Segment Open

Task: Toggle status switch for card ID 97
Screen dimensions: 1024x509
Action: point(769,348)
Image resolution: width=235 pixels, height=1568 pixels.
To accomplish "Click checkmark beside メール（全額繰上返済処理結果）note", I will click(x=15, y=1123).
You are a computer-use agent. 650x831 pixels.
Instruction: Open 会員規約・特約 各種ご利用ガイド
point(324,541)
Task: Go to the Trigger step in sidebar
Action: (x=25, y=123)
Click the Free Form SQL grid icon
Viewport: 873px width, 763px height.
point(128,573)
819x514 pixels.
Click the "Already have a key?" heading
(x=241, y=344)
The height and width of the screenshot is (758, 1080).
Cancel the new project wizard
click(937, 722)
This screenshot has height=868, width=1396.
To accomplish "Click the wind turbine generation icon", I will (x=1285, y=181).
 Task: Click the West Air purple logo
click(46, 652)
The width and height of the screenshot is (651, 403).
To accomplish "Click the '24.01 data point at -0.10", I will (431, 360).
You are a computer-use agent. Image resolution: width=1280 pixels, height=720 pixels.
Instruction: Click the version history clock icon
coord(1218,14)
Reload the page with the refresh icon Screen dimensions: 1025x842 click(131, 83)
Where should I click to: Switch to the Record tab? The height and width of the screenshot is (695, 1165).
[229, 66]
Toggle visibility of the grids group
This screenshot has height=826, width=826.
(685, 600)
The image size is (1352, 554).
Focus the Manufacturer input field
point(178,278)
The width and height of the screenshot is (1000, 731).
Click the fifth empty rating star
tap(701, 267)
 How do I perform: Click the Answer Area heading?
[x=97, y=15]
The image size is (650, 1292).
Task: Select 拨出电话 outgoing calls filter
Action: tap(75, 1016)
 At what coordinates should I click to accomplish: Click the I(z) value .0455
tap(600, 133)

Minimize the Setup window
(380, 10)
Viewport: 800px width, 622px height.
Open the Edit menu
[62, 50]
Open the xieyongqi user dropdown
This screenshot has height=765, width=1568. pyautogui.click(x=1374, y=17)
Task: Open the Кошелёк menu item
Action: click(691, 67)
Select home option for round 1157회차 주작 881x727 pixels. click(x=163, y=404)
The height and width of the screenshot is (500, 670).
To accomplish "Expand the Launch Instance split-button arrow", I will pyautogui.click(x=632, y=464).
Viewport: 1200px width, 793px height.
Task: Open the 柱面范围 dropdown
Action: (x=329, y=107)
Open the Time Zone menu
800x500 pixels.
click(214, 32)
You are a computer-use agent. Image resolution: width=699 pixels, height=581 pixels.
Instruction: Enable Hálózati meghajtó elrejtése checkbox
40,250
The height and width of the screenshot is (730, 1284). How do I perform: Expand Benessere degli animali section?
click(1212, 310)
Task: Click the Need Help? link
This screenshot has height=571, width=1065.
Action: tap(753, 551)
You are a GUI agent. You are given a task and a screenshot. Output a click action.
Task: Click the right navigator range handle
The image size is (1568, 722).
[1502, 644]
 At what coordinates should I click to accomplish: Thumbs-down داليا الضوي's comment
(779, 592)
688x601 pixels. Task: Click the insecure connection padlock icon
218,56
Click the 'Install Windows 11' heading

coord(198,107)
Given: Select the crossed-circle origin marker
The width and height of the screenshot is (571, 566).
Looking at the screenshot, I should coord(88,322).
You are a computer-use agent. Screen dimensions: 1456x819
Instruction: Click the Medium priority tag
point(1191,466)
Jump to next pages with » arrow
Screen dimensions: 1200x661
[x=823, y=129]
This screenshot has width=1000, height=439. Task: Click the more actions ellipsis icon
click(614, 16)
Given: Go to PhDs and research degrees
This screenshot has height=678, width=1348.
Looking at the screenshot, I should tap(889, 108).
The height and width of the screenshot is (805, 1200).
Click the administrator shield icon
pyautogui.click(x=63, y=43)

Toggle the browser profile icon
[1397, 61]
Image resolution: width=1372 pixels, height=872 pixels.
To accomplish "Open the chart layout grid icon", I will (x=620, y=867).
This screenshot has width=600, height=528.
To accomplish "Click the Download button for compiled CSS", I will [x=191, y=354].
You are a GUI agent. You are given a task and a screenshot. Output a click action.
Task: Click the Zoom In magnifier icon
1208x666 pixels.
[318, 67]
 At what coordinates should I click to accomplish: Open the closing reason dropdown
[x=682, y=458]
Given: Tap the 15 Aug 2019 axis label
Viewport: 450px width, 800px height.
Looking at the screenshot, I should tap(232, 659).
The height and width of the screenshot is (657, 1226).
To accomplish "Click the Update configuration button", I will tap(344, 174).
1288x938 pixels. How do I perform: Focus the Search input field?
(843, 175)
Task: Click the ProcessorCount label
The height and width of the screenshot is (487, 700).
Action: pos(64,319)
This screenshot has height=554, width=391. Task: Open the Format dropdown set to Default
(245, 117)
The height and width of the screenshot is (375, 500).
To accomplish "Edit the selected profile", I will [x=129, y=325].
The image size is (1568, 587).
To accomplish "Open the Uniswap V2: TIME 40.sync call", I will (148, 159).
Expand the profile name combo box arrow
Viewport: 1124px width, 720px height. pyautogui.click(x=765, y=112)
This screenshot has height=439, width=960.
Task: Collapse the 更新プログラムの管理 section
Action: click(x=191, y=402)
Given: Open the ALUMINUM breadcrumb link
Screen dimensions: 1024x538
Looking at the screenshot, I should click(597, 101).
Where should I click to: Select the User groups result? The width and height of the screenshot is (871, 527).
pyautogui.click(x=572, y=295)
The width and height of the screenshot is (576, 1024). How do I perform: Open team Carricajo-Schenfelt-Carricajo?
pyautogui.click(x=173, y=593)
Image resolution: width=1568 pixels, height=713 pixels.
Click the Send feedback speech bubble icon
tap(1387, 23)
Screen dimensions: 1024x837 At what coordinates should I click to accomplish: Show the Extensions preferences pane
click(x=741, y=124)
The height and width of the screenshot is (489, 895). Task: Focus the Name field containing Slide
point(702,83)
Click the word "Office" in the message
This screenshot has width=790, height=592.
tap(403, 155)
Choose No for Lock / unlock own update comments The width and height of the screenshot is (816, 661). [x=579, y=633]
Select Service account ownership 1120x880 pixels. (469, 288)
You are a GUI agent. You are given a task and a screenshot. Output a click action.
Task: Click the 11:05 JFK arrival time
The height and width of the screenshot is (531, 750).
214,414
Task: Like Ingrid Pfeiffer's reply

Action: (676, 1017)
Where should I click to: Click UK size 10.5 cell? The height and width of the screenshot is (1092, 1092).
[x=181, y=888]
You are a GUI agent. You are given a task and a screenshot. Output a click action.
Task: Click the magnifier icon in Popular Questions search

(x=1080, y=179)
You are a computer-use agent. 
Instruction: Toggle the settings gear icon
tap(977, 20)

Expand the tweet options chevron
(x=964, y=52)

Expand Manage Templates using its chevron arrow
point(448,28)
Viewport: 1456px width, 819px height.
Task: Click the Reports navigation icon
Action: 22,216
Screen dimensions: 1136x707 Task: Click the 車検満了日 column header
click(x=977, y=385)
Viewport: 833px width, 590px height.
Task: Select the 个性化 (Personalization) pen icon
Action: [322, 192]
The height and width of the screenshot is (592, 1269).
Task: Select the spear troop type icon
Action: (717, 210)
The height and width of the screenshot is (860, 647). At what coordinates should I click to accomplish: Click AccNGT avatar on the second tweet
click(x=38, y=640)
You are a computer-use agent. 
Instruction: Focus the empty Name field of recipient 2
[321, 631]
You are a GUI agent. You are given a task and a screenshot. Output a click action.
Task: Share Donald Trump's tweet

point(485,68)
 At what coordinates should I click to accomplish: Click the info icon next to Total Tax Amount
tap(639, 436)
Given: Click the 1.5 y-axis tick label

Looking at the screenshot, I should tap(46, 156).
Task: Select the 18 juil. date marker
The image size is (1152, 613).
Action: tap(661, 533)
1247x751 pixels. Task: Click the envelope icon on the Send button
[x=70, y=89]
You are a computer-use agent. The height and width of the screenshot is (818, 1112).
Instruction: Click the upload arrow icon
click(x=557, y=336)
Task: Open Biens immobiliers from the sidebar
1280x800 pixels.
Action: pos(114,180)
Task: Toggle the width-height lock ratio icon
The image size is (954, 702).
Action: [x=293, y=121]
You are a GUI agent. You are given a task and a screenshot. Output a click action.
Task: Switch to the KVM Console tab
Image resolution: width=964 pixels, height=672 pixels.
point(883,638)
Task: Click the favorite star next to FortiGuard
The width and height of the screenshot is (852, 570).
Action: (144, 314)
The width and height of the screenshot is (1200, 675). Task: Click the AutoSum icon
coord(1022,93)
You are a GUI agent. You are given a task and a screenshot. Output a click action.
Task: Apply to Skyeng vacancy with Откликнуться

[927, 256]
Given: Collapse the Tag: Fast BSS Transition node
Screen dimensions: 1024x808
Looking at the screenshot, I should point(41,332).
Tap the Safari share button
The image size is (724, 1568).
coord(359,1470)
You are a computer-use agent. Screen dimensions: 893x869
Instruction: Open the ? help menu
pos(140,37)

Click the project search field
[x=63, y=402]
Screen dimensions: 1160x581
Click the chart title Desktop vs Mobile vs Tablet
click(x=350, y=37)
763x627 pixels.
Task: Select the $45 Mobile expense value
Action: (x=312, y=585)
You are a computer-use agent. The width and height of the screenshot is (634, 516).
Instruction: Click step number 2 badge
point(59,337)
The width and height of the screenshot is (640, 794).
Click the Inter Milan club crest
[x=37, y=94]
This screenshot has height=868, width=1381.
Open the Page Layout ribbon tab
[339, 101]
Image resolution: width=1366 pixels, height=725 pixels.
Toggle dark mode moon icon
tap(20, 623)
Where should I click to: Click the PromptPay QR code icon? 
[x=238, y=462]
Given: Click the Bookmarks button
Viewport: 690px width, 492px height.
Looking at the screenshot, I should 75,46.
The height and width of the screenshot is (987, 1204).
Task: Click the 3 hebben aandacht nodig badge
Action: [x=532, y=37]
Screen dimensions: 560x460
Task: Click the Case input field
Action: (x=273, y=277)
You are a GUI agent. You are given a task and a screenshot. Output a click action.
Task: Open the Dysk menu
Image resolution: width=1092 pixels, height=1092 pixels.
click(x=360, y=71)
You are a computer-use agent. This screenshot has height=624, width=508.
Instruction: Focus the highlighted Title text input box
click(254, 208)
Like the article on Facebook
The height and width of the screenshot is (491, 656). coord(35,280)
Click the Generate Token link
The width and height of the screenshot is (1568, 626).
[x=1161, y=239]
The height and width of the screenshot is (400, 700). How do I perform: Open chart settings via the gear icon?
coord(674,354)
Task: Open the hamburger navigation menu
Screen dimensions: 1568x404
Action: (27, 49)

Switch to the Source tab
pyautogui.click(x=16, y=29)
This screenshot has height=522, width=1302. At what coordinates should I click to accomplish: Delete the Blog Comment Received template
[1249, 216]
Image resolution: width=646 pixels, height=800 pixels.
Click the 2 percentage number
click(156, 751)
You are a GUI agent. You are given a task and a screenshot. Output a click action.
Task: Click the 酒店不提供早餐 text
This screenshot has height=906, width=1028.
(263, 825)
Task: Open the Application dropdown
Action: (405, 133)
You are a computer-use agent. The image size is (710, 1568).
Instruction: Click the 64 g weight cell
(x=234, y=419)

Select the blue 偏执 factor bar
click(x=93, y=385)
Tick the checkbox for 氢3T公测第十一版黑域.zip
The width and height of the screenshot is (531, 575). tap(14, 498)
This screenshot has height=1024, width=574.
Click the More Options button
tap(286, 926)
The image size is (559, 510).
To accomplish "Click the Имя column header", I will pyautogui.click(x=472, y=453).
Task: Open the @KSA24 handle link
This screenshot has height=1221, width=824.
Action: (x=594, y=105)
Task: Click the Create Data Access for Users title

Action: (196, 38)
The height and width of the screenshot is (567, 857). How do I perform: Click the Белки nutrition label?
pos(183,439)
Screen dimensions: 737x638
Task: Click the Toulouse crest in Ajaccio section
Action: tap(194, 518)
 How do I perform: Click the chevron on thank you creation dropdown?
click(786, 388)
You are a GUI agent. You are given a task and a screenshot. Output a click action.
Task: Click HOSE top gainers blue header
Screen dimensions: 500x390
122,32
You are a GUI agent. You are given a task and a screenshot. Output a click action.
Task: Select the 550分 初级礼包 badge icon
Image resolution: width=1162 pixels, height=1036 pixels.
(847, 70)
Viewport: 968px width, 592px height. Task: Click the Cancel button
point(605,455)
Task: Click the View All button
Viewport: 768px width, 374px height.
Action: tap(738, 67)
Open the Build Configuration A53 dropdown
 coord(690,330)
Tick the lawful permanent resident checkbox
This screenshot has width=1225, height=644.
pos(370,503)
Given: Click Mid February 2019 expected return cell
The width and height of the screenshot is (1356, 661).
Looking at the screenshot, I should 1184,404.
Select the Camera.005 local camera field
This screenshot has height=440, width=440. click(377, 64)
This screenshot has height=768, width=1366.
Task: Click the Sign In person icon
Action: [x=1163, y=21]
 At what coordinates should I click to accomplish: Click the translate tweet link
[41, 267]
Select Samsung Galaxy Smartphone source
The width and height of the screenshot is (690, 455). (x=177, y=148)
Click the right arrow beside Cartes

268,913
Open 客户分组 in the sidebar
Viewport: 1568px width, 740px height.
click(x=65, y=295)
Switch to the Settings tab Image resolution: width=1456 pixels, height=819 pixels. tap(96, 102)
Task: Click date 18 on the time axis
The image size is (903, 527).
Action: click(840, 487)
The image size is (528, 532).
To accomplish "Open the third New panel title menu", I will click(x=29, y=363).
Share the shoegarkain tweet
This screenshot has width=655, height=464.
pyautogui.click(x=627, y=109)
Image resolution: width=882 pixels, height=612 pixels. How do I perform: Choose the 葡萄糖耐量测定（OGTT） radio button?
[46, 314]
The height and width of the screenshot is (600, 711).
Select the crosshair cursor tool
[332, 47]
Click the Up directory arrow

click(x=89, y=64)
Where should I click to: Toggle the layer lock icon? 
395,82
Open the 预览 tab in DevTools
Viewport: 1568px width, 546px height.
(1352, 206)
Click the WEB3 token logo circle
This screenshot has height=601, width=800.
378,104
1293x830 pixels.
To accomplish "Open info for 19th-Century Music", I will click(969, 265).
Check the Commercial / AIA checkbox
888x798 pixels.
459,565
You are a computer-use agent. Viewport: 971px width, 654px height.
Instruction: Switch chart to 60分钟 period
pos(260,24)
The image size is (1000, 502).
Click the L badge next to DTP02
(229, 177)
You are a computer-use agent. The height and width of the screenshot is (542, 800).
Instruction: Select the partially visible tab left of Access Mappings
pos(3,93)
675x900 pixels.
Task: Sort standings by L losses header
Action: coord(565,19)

Segment Closed

WORK ORDER: Nothing but the lines from the start of the data through the line holding "Viewport: 800px width, 622px height." should be restated, and each one exactly.

ANSWER TO THE PROBLEM:
Task: Toggle status switch for card ID 97
Screen dimensions: 1024x509
Action: point(769,348)
Image resolution: width=235 pixels, height=1568 pixels.
To accomplish "Click checkmark beside メール（全額繰上返済処理結果）note", I will click(x=15, y=1123).
You are a computer-use agent. 650x831 pixels.
Instruction: Open 会員規約・特約 各種ご利用ガイド
point(324,541)
Task: Go to the Trigger step in sidebar
Action: (x=25, y=123)
Click the Free Form SQL grid icon
Viewport: 873px width, 763px height.
point(128,573)
819x514 pixels.
Click the "Already have a key?" heading
(x=241, y=344)
The height and width of the screenshot is (758, 1080).
Cancel the new project wizard
click(937, 722)
This screenshot has height=868, width=1396.
To accomplish "Click the wind turbine generation icon", I will (x=1285, y=181).
 Task: Click the West Air purple logo
click(46, 652)
The width and height of the screenshot is (651, 403).
To accomplish "Click the '24.01 data point at -0.10", I will (431, 360).
You are a computer-use agent. Image resolution: width=1280 pixels, height=720 pixels.
Instruction: Click the version history clock icon
coord(1218,14)
Reload the page with the refresh icon Screen dimensions: 1025x842 click(131, 83)
Where should I click to: Switch to the Record tab? The height and width of the screenshot is (695, 1165).
[229, 66]
Toggle visibility of the grids group
This screenshot has height=826, width=826.
(685, 600)
The image size is (1352, 554).
Focus the Manufacturer input field
point(178,278)
The width and height of the screenshot is (1000, 731).
Click the fifth empty rating star
tap(701, 267)
 How do I perform: Click the Answer Area heading?
[x=97, y=15]
The image size is (650, 1292).
Task: Select 拨出电话 outgoing calls filter
Action: tap(75, 1016)
 At what coordinates should I click to accomplish: Click the I(z) value .0455
tap(600, 133)

Minimize the Setup window
(380, 10)
Viewport: 800px width, 622px height.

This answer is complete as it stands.